1. A tumor patient similarity calculation method based on one-hot coding unsupervised clustering is characterized by comprising the following steps:

(1) Uniformly adopting one-hot coding for each observation index of clinical data to obtain a characteristic embedding matrix;

(2) Performing KMeans unsupervised clustering on the feature embedding matrix to generate a patient similarity network PSN;

(3) Carrying out clinical outcome correlation analysis on the clustered patients based on the overall survival time OS of the tumor patients, and evaluating the statistical difference of survival curves of the patients in different groups to obtain a patient similarity network cPNS with highly relevant clinical outcomes;

(4) For a target tumor patient to be evaluated, a group of patients most similar to the target patient are obtained in the cpnn by using a K-nearest neighbor algorithm based on Euclidean distance calculation, and the range and the fineness of the target patient are selected by adjusting the K value.

2. The tumor patient similarity calculation method based on one-hot coded unsupervised clustering according to claim 1, wherein in step (1), the observed indicators of the clinical data comprise numerical variables, categorical variables and clinical qualitative descriptions.

3. The tumor patient similarity calculation method based on one-hot coding unsupervised clustering according to claim 2, wherein in the step (1), when one-hot coding is adopted, the classification variables are directly coded, numerical variables and clinical qualitative descriptions are respectively converted into classification variables, and each classification state of each variable is recorded as one-hot feature; assume that there are M observation targets in a set of samples, and record as

Each observation index

Is provided with

Various classification states, recorded as

In all, have

One-hot characteristics.

4. The tumor patient similarity calculation method based on one-hot coded unsupervised clustering according to claim 3, wherein for numerical variables, dividing the numerical values in a group of samples into 4 parts according to a quartile method to form 4 classification variables; for clinical qualitative profiling, there are N states that form N categorical variables.

5. The tumor patient similarity calculation method based on unsupervised clustering by one-hot coding according to claim 1, wherein in the step (1), when a missing value appears in the observation index of the clinical data, the missing value is used as a one-hot coding type without filling in empty values.

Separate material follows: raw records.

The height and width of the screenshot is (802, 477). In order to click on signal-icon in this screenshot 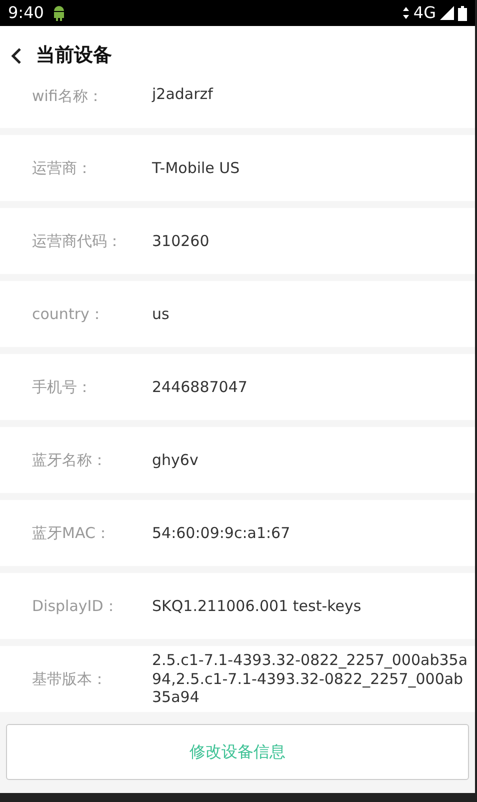, I will do `click(447, 13)`.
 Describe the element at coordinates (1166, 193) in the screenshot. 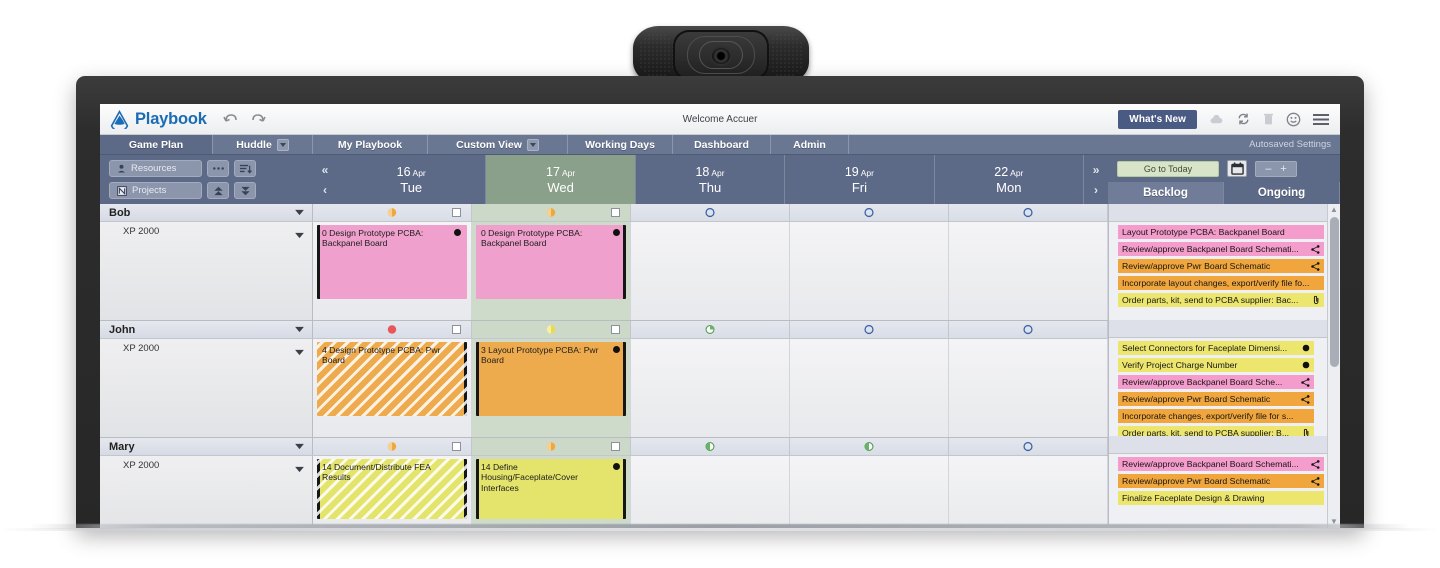

I see `tab-backlog: Backlog` at that location.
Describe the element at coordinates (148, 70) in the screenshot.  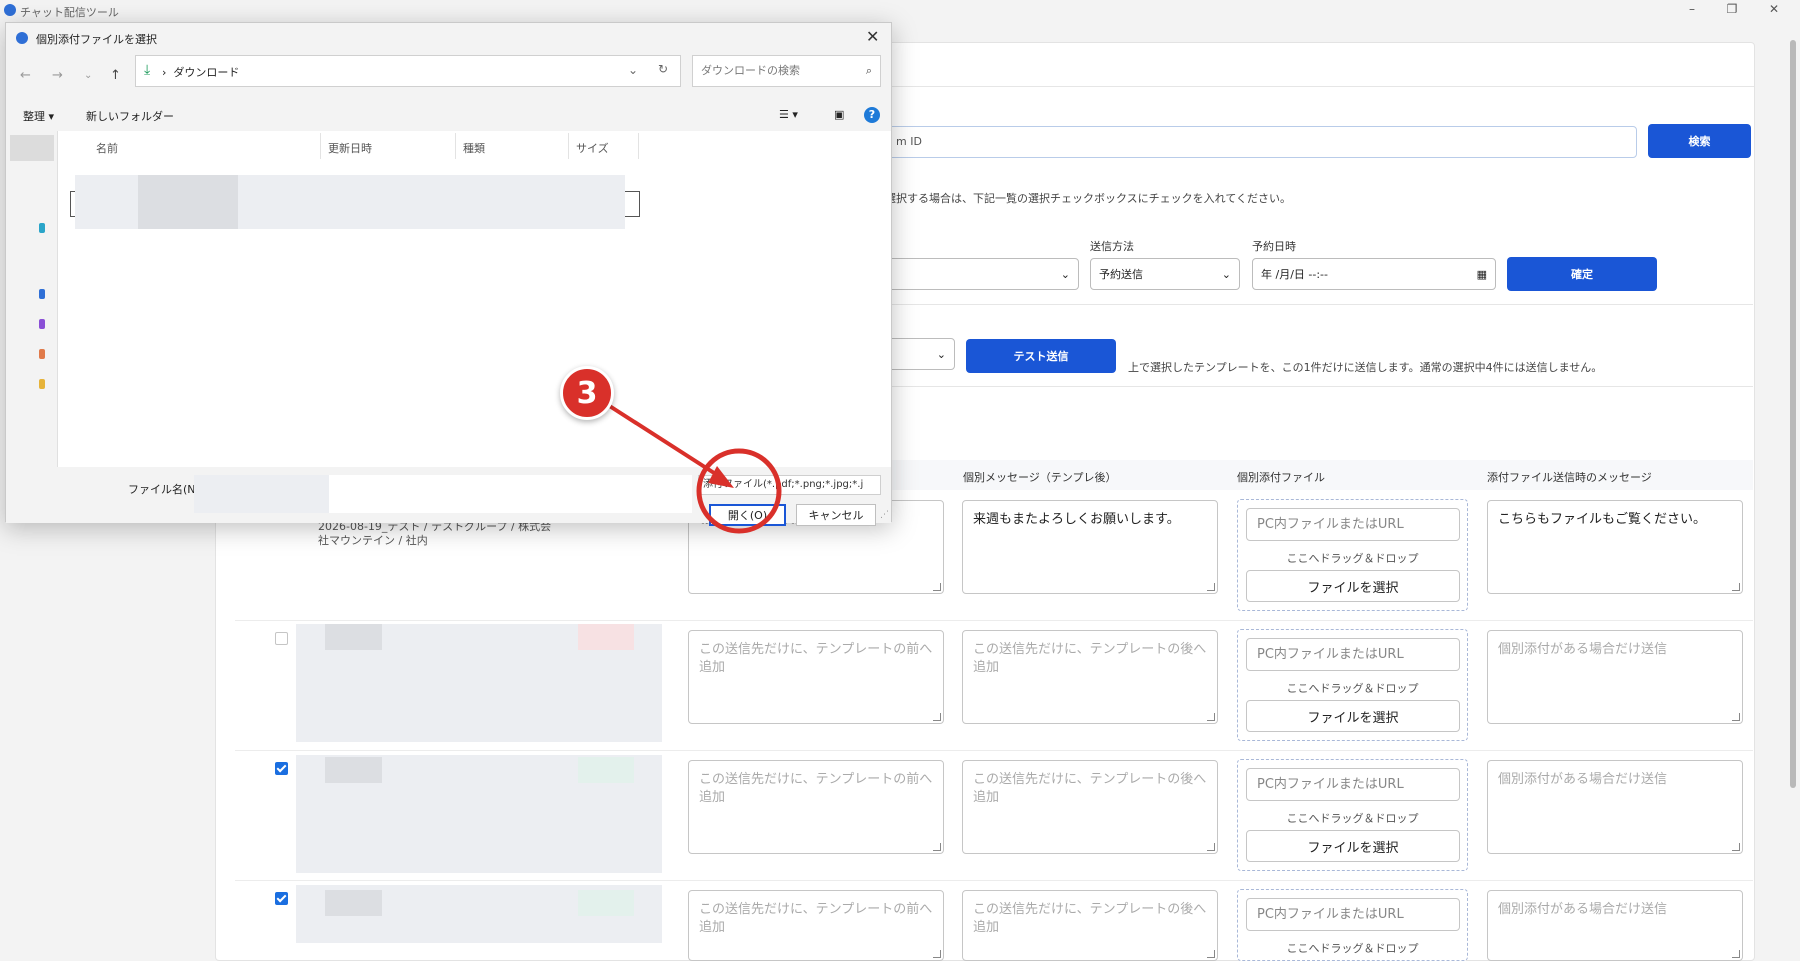
I see `download-icon: ⤓` at that location.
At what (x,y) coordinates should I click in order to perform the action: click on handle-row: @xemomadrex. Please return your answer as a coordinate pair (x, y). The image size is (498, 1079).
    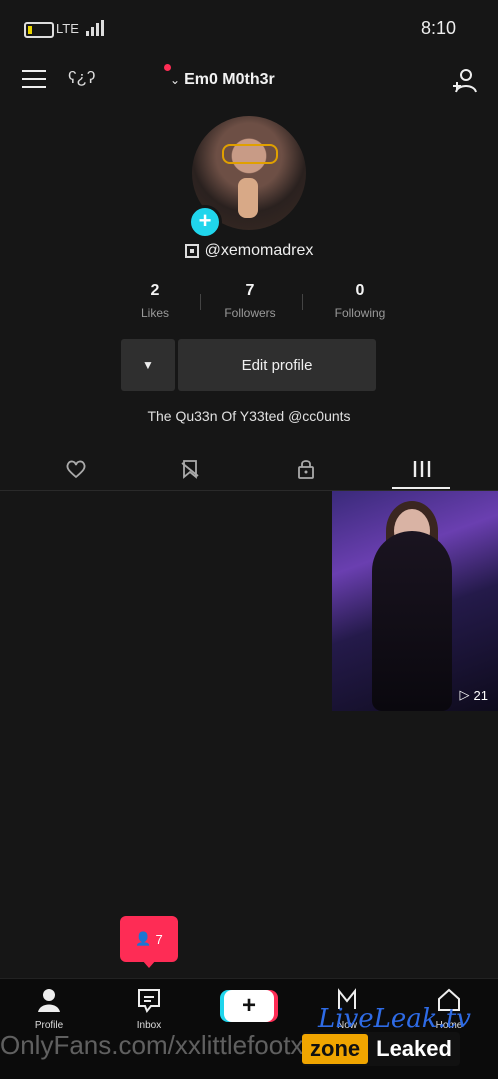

6. The tumor patient similarity calculation method based on one-hot coded unsupervised clustering according to claim 1, wherein in the step (2), in KMeans unsupervised clustering, for each selected clustering number K, the clustering effect is evaluated by using a silouette score method or a gap statistical method, so as to determine the optimal K value.

7. The tumor patient similarity calculation method based on one-hot coded unsupervised clustering according to claim 1, wherein, in step (2), the generated patient similarity network PSN represents the similarity distance between patients, which is a set of encoded clusters of all patients, and is an M 'dimensional high-dimensional network, and M' is the sum of classification states.

8. The tumor patient similarity calculation method based on one-hot coded unsupervised clustering according to claim 7, wherein in the step (2), the generated high-dimensional network PSN is visualized in a dimension reduction manner by using a t-SNE method, and two-dimensional or three-dimensional display is adopted.

9. The tumor patient similarity calculation method based on one-hot coded unsupervised clustering according to claim 1, wherein in step (3), the Kaplan-Meier method is used for clinical outcome correlation analysis; the statistical differences in survival curves of these different groups of patients were assessed using the log-rank test, and cPSN, which is highly relevant for clinical outcome, was obtained based on the significance of the p-value.